Fiction
Non-Fiction
Authors
Home
Book 2
 Home
Author Bio
 Contact Us
Home
Some Questions from Readers about the Story
1.        How do you know so much about archaeology? (We know you're not an archaeologist.)

Very true. However, I have a Ph.D. in anthropology, and although I specialized in linguistics, I took classes in archaeology. So, I know something about archaeology in Mesoamerica and more generally about how archaeology contributes to our knowledge of earlier cultures. I also spent enough time with archaeologists to know that they absolutely love their work. In that way, I made Pablo a fairly typical archaeologist. When people tell me they're thinking about going into archaeology, I always tell them to go for it.

Having said this, I have almost no first-hand experience with the day-to-day work of excavating. As an author writing about a dig, I probably should have signed onto a dig or at least hung around one. Instead, I did the next best thing. I went to the public library and found children's books on the life of archaeologists. I have found children's authors to be clear, detailed, and concise in their explanations, and that's where I got the majority of my information about excavating. Unfortunately, the books did not discuss how archaeologists carried out their work in 1950s Guatemala, so I had to make some educated guesses.
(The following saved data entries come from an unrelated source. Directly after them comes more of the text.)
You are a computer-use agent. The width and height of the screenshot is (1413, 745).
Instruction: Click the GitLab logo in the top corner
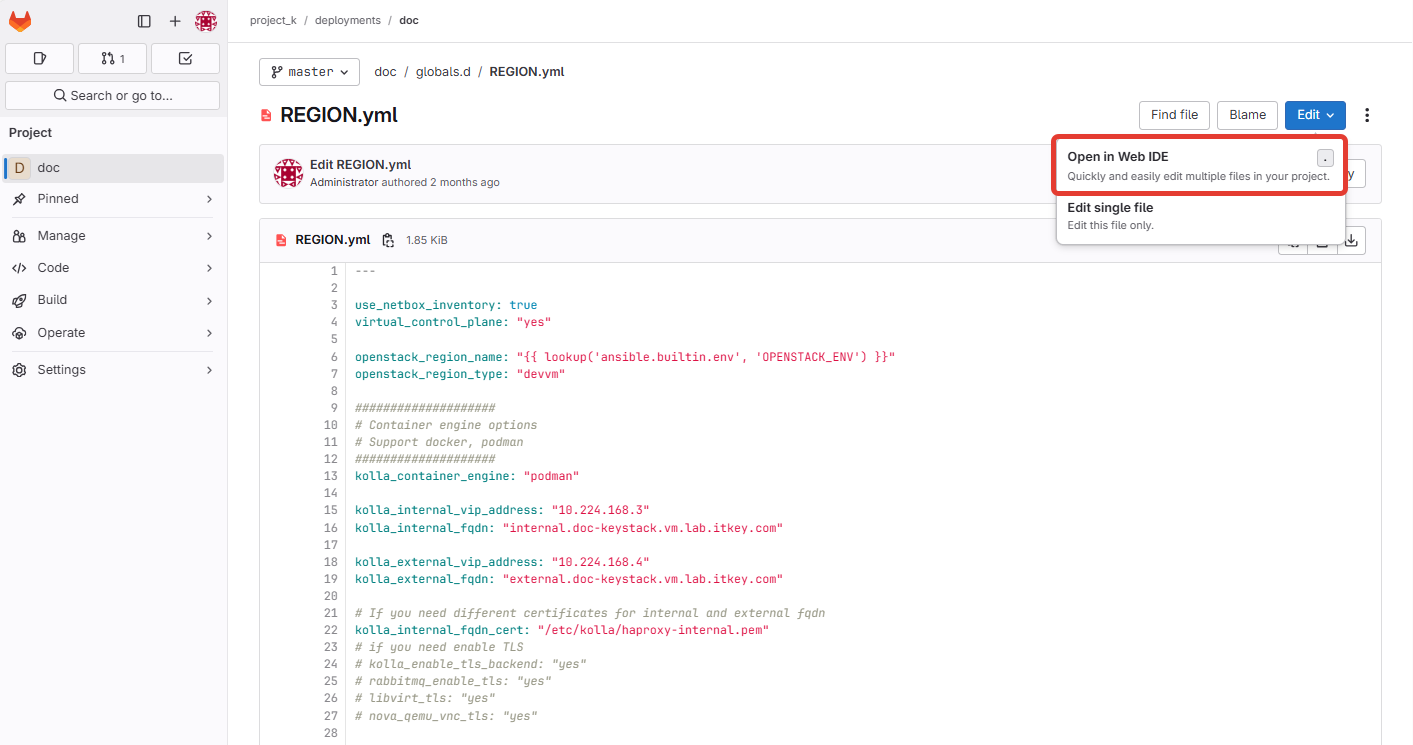point(20,20)
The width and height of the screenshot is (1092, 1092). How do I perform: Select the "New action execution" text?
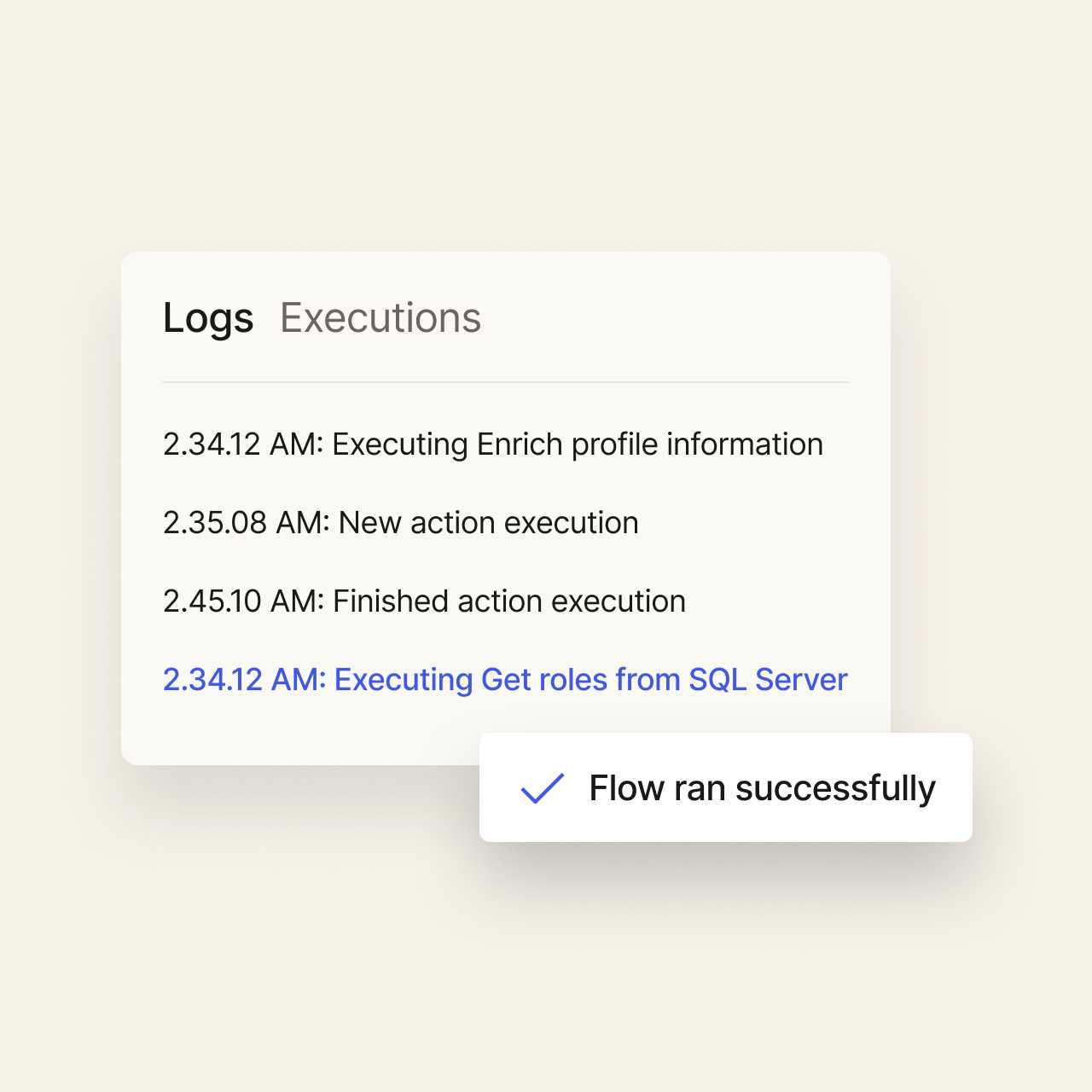489,523
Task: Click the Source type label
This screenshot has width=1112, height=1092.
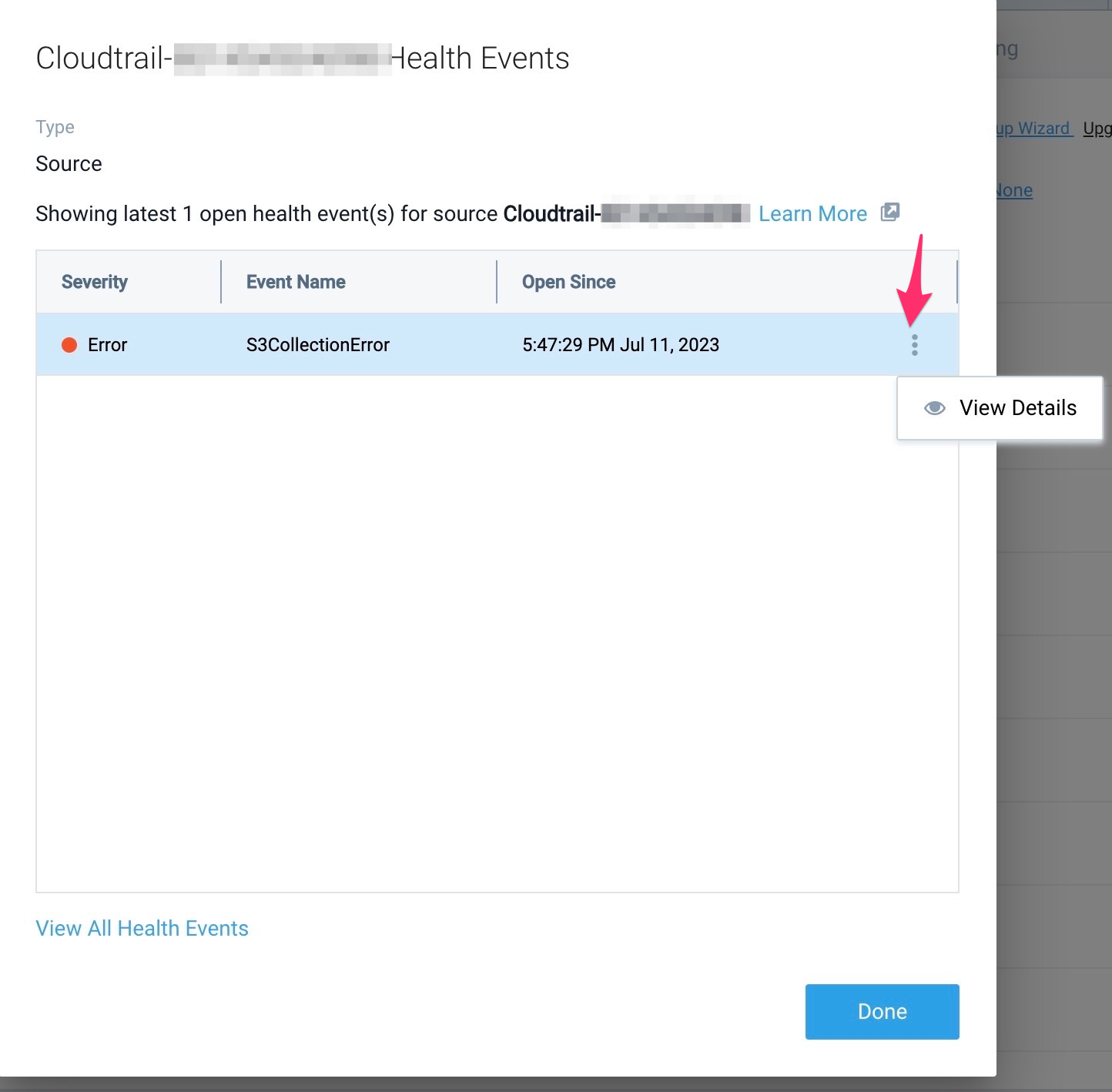Action: pos(69,163)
2.        How could you bring yourself to kill your characters? (In other words, how could you be so hard-hearted?)

Let me start by saying that my characters live for me, just as they do for readers. However, writers have an extra layer of separation from their characters. I know that each character is a product of my imagination, and that gives me enough distance to kill off one or two in service to the story.
I will say that at one point in writing Knots, I was going to kill off one of my most likeable characters, and the members of my on-line writing group strongly objected. I was pleased that they had come to care about the character, but it meant that I had to reconsider his demise. In the end, I decided I could make some adjustments to the story and keep the character alive.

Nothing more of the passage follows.